How can you tell when an asylum seeker professing to be child is lying? Often, it’s because he has crow’s feet, a receding hair-line and a beard. In other words, it’s sometimes obvious. That’s what makes so risible those stories we habitually read of men who are patently not children being granted asylum on the pretence that they are. We sigh in exasperation because we know why they have been let in: they have been granted entry by a system manned or manipulated by credulous do-gooders.

Human beings are good at intuition, at assessing each other non-rationally through mental processes we don’t fully understand, of spotting fakes and fraudsters by their mien, gait and ostensibly innocuous facial gestures. Thus the notion that we could simply employ AI to gauge the truthfulness of human beings is highly suspect. How can we create technology to mimic the workings of the human subconscious when we don’t entirely comprehend how it works ourselves?

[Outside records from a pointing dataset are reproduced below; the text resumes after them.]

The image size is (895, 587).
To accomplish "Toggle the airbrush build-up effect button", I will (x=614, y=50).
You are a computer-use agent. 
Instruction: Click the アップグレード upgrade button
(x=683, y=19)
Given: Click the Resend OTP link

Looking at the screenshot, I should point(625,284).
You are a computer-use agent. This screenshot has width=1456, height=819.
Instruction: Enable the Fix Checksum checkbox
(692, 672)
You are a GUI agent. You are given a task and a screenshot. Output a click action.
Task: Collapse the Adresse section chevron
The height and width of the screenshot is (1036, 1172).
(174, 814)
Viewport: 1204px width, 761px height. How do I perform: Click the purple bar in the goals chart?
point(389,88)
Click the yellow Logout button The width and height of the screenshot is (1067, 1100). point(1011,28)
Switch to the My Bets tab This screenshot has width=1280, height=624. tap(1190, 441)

Yet that is the prospect now facing us. As reported today, the Home Office has announced it has awarded a software company a contract to develop technology to detect the age of adult migrants posing as children, technology to be deployed at the UK’s borders next year. This will involve estimating a person’s age by analysing photographs of them taken at the border. After the Home Office said initial testing indicated ‘promising performance and accuracy’, it has vowed that the technology will make it easier to identify adult migrants ‘attempting to game the system’.